Il aura fallu quatre années à Mouans-Sartoux (Alpes-Maritimes) pour réussir à passer de 20% de produits bio dans les cantines scolaires en 2008 à 100% en 2012. Car c’est bel et bien depuis le 1er janvier 2012 que les cantines des trois écoles maternelles et primaires de la commune proposent aux 1 100 élèves qui les fréquentent des repas entièrement bio.

La première introduction du bio dans les cantines de Mouans-Sartoux remonte à 1999, mais seulement pour la viande de bœuf suite à la crise de la vache folle. La municipalité commence alors une réflexion autour des enjeux alimentaires et, dès 2008, décide d’introduire de plus en plus de bio dans les repas des cantines. Le bio ne représente alors que 20% des produits et déjà le maire de l’époque, André Aschieri (PS), a pour objectif d’atteindre les 100% de bio.

« C’était extrêmement important pour nous de passer au 100% bio pour respecter la santé des enfants qu’on nourrit et aussi pour l’environnement. C’était pratiquement vital ! On avait une volonté de fer pour y parvenir et quand on a une telle volonté, les choses sont plus faciles à mettre en œuvre », explique Gilles Perole, adjoint au maire de Mouans-Sartoux chargé de l’éducation et de l’enfance.

cantines, Enquête – Peut-on servir des repas 100% bio dans toutes les cantines de la Région PACA ?, Made in Marseille

Un « potager » pour fournir les légumes

Pour atteindre un tel résultat, la municipalité de Mouans-Sartoux a mis en place une régie municipale agricole.
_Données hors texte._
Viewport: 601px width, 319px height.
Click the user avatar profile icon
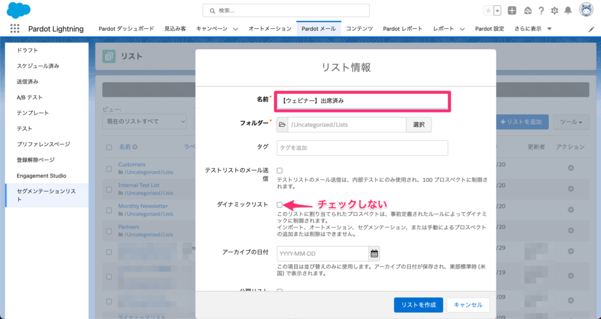click(586, 10)
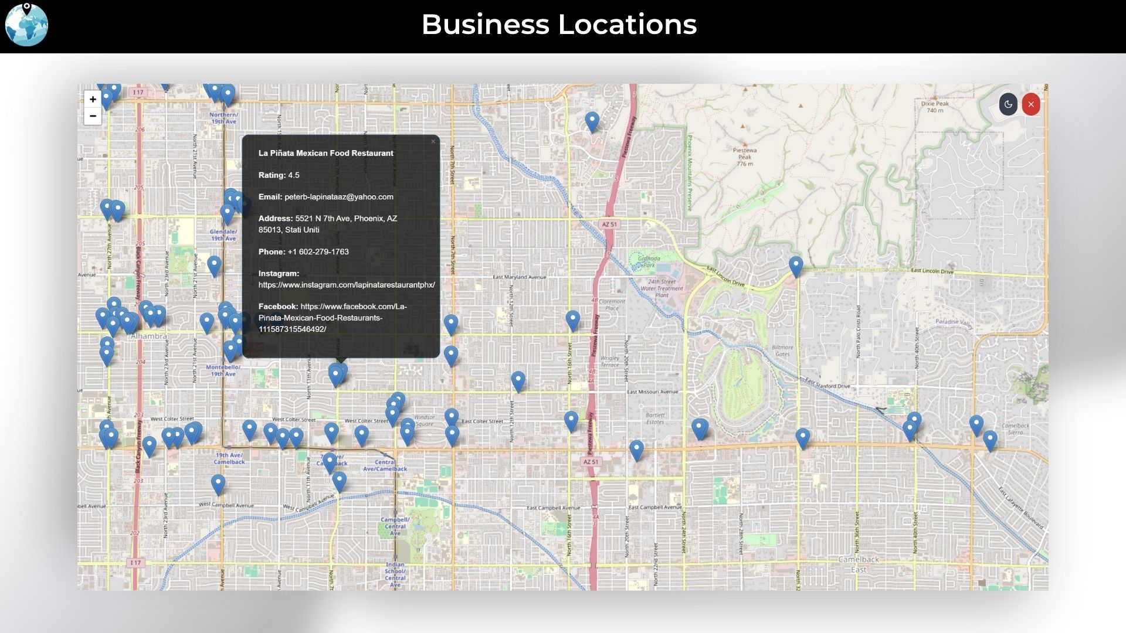
Task: Click the rightmost marker near Camelback Sierra
Action: click(x=990, y=440)
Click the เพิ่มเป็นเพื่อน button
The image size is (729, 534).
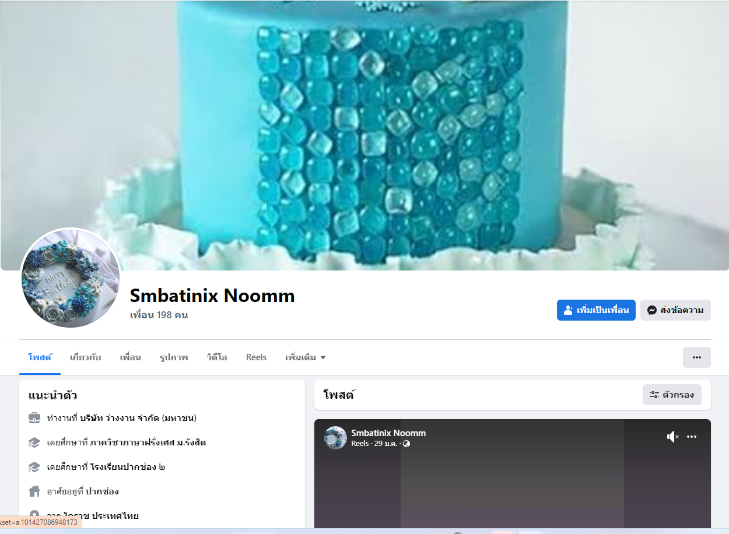(x=596, y=310)
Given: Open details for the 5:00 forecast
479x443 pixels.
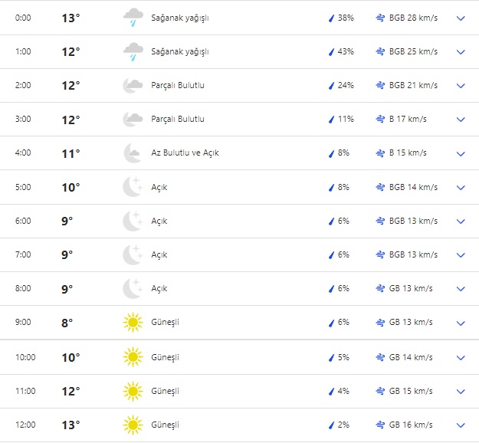Looking at the screenshot, I should click(x=461, y=187).
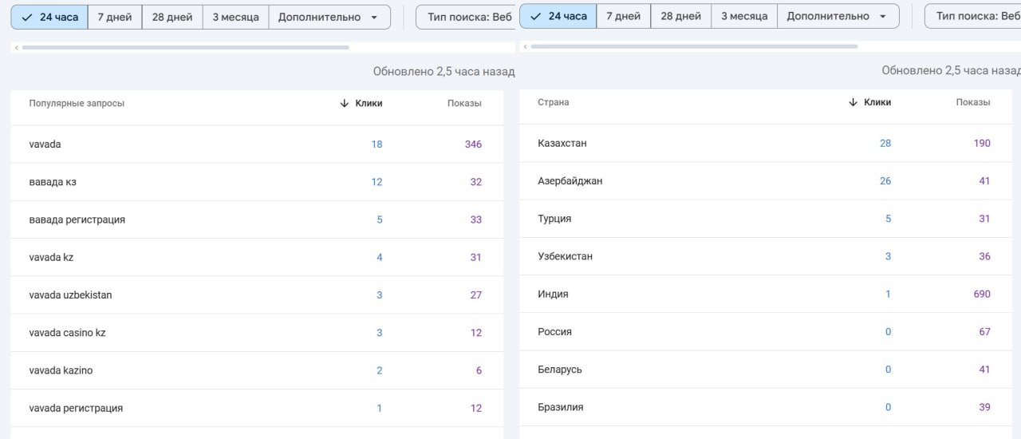Expand Дополнительно dropdown in right panel
Image resolution: width=1021 pixels, height=439 pixels.
click(837, 16)
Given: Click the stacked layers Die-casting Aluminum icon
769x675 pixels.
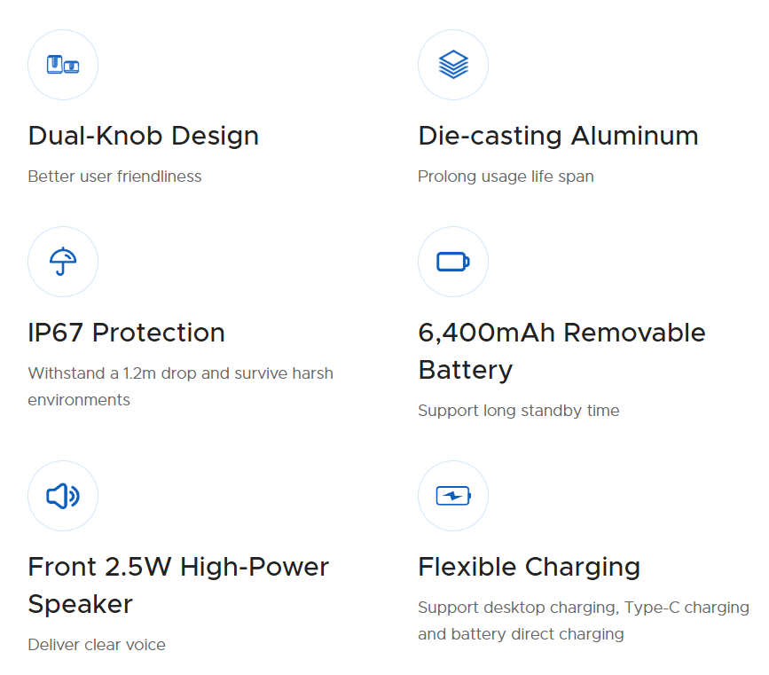Looking at the screenshot, I should pos(453,65).
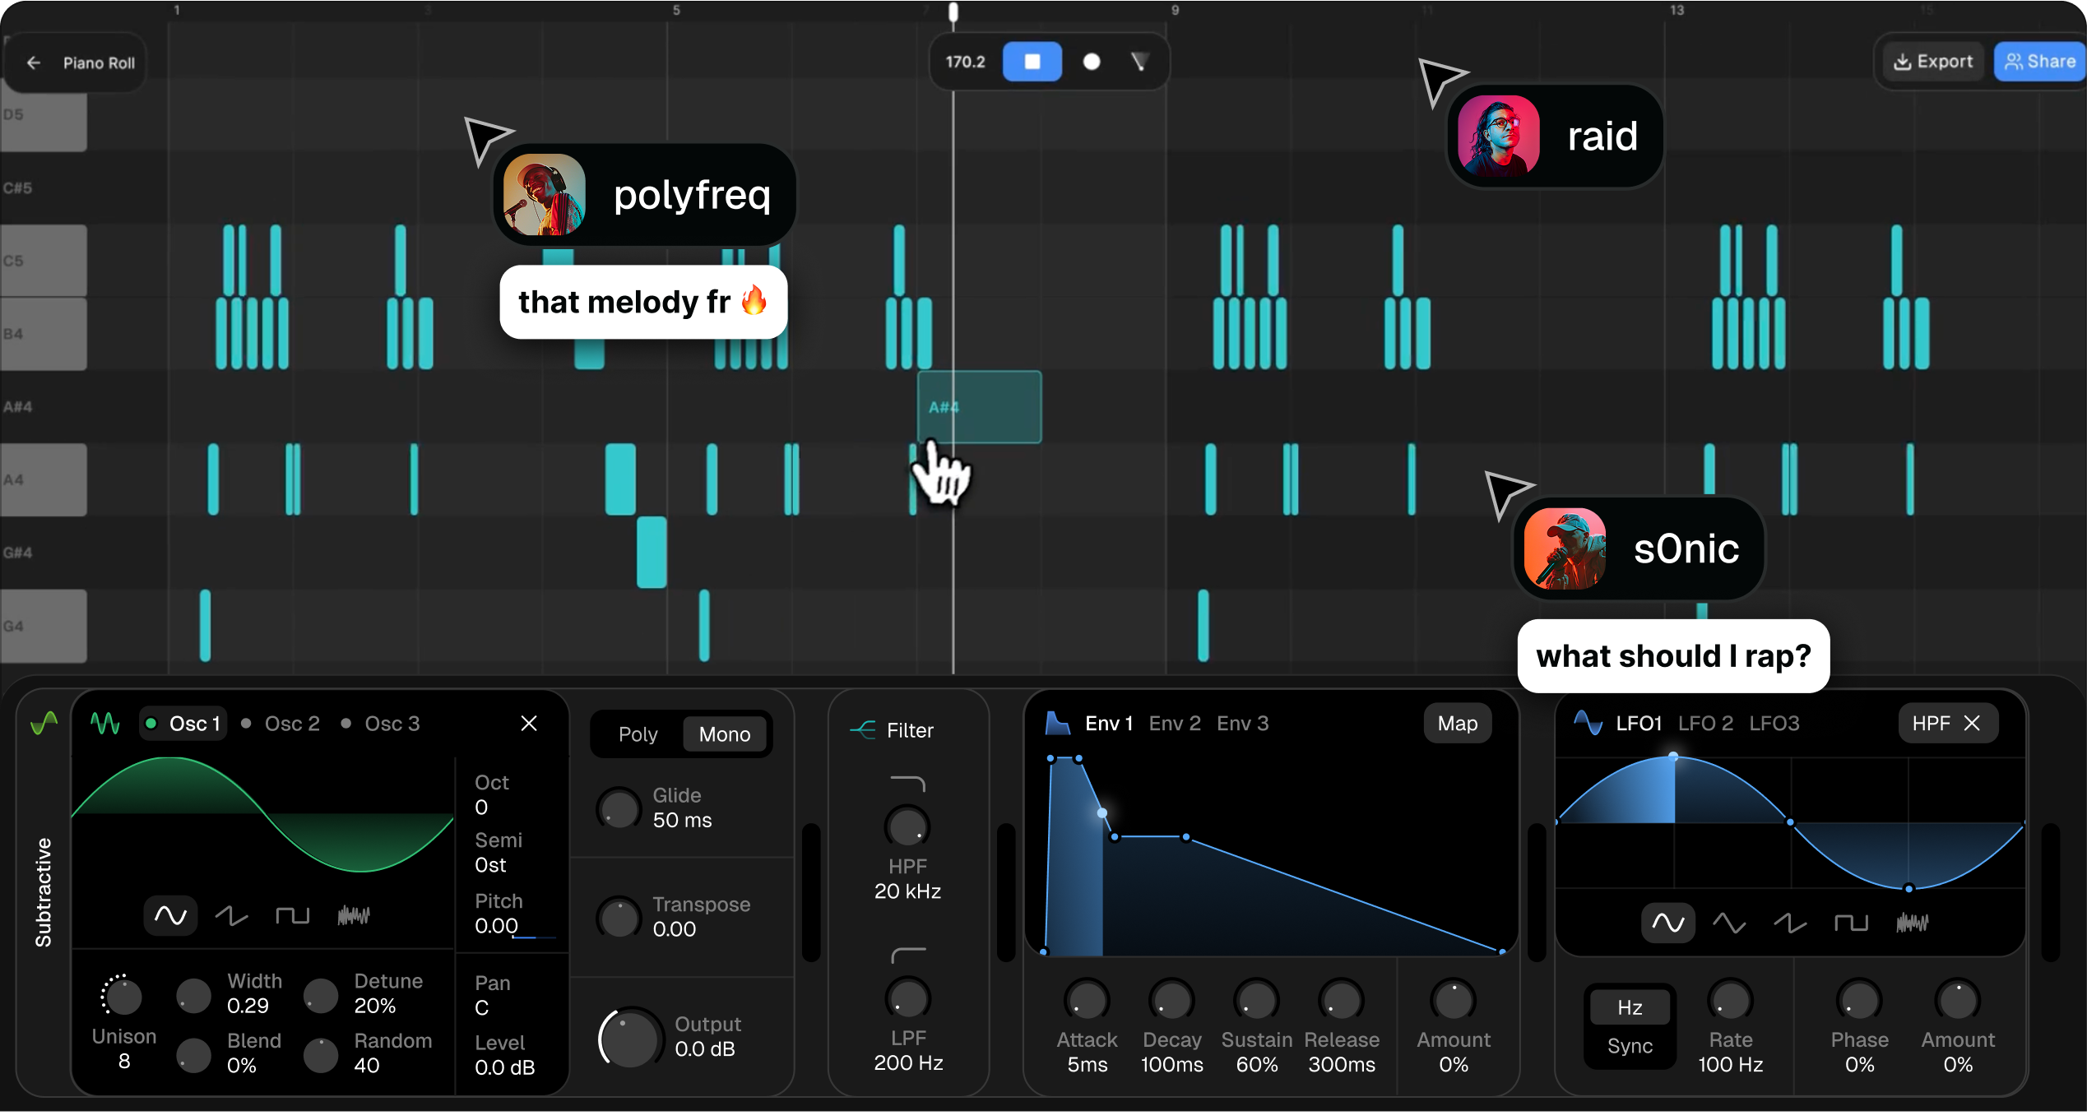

En d’autres termes, une sorte de potager municipal qui lui permet d’approvisionner les cantines en légumes bio et plus que locaux puisqu’ils poussent sur ses propres terres ! « Relocaliser l’approvisionnement nous paraissait important. Puisqu’il y a peu de productions agricoles dans les Alpes-Maritimes, nous avons décidé de créer cette régie agricole », met en avant Gilles Perole.

De quatre hectares à l’origine, dont trois en culture, la régie s’est agrandie depuis le 1er mars 2016 de deux hectares supplémentaires avec pour objectif de passer à quatre hectares de culture. Le tout grâce au travail de deux agriculteurs rémunérés par la mairie qui plantent en fonction des besoins des cantines pour éviter tout surplus.

Pour le reste des produits, les cantines sont approvisionnées par un grossiste spécialiste en bio dans le cadre du marché public de l’alimentation. Son cahier des charges le contraint à favoriser l’approvisionnement de proximité autant que possible si bien que 50% des produits qu’il fournit à Mouans-Sartoux proviennent de la région Paca ou de celle du Piémont en Italie.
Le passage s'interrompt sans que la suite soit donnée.